- Indian banks and financial institutions are being targeted by a multi-tier JSOutProx RAT that acts in two stages.
- The malware uses spear-phishing emails with compressed attachements that have a transaction-related name.
- The specific RAT was discovered in 2019, and since then it grew to include new functions but kept the hiding pattern similar.
Quick Heal Security Labs has revealed it has been noticing JSOutProx RAT-based cybersecurity attacks on Indian SMBs in the Banking and Finance sector since early 2021. This is a JScript-based RAT stored on a target device as a .hta file and first executed by the mshta.exe process.
The first mode of infection is via a spear-phishing email with a “.hta” compressed attachment named for a financial transaction. These hold a double-extension-like format, for example, “_pdf.zip”, “_xlsx.7z”, “_xls.zip”, “_docx.zip”, “_eml.zip”, “_jpeg.zip”, “_txt.zip” etc.
The RAT itself is a 2019 discovery in the cybersecurity space where it has grown since then to include new functions, commands, and process obfuscation. Now, this also includes over 1 MB of obfuscated code, base64-like string array sets, configuration data for malware executables, and rc4 string decryption functions. Meanwhile, the concealment pattern remains similar across all versions and both stages.
According to Quick Heal’s official statement, the infection is delivered in two phases. The first has a very elementary and limited functioning version, further bolstered by a second phase payload delivery. The first phase usually targets low-access privilege individuals in a small-scale BFSI business and then uses their contacts directory entries to proliferate the infection further.
The very first step involves delivering a .hta file and executed by the mshta.exe process that creates entries in registry and startup, can create or terminate a process, perform file operations, and download plugins. It also has the functions needed to conduct limited mouse and keyboard operations via “ScreenPShell” command-based PowerShell script executions. The actors would send out hundreds of emails per day using different attachment names to rope in individual targets.
Upon config data decryption, we see the malware using a C2 domain “BaseUrl” and HTTP protocol communicated via port number. It uses the “Password” parameter for downloading plugins for C2 assembly while the ”Tag” parameter holds the campaign ID. There are other fields like “ViewOnly” that are used for monitoring target activity exclusively. This enables virtually digital noise-free observation to prevent intervention before the attacker executes their attack.

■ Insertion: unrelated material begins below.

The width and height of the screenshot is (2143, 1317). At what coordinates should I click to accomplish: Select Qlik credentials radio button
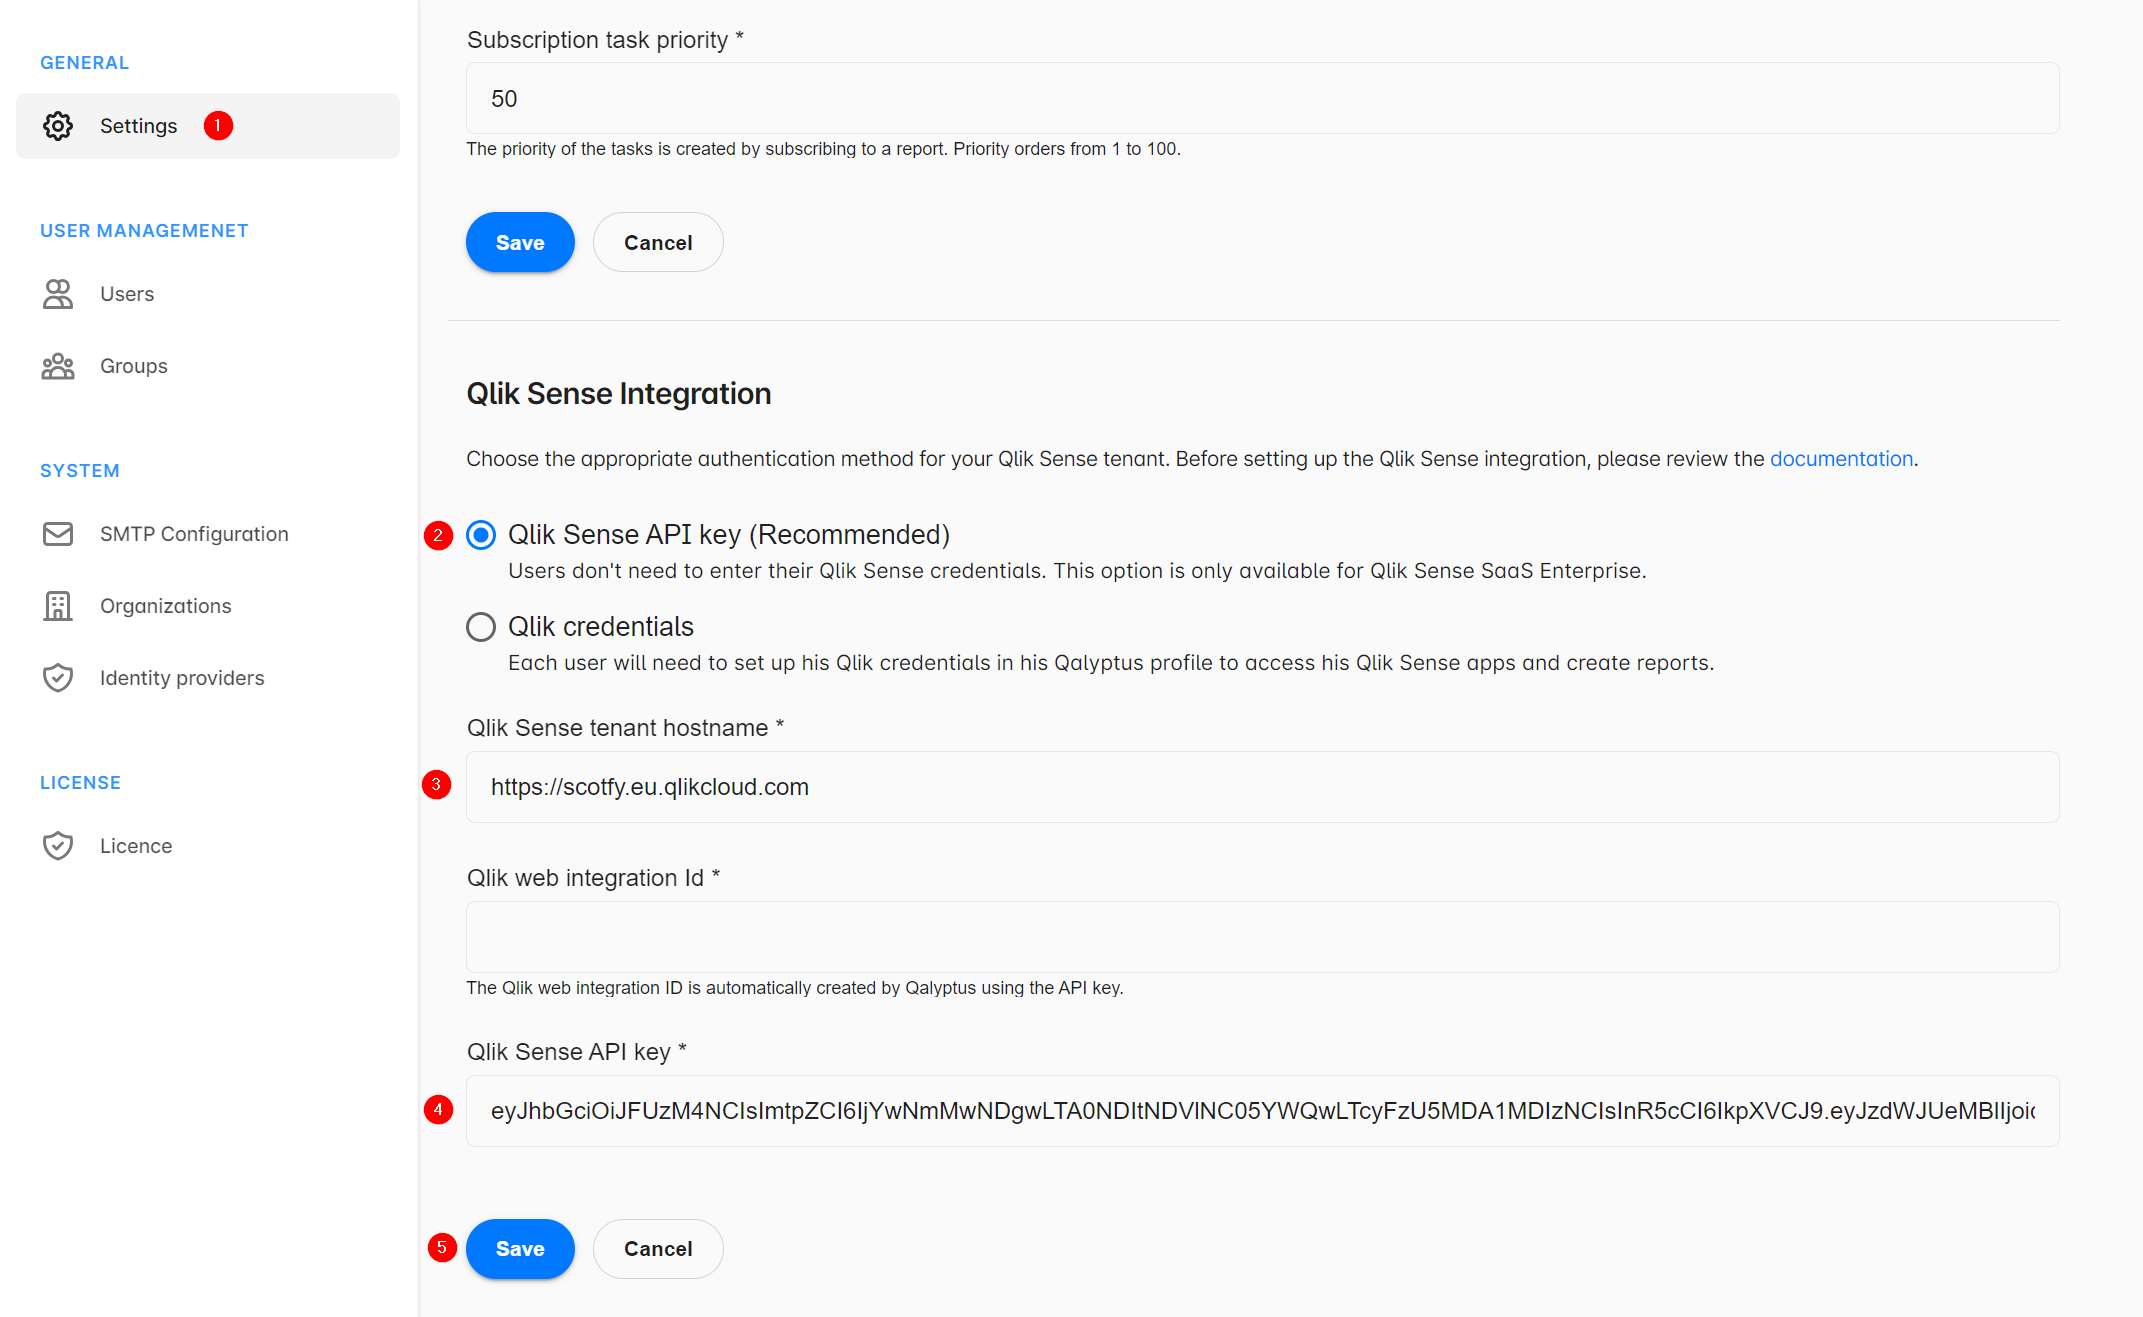pos(479,626)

In the second stage, the RAT uses a “.js” startup file or a “.tmp” file in the %temp% folder executed via wscript.exe, and it has a different C2 from the first stage. These samples have about a 3 MB size and include DotUtil functions to download and execute .NET assemblies in the device memory. The second-stage RAT also drops a C++-based Netwire RAT operating with the distinct C2 address.
This RAT malware application uses several commands, config parameters, and similar user-agent strings across JSOutProx and Adwind RATs variants. It is possible that these agents are the same as JSOutProx RAT, with their tactics changing from dropping detectable initial vectors to jar files dropped at the second stage to hide their activities for longer and bypass antivirus sweeps.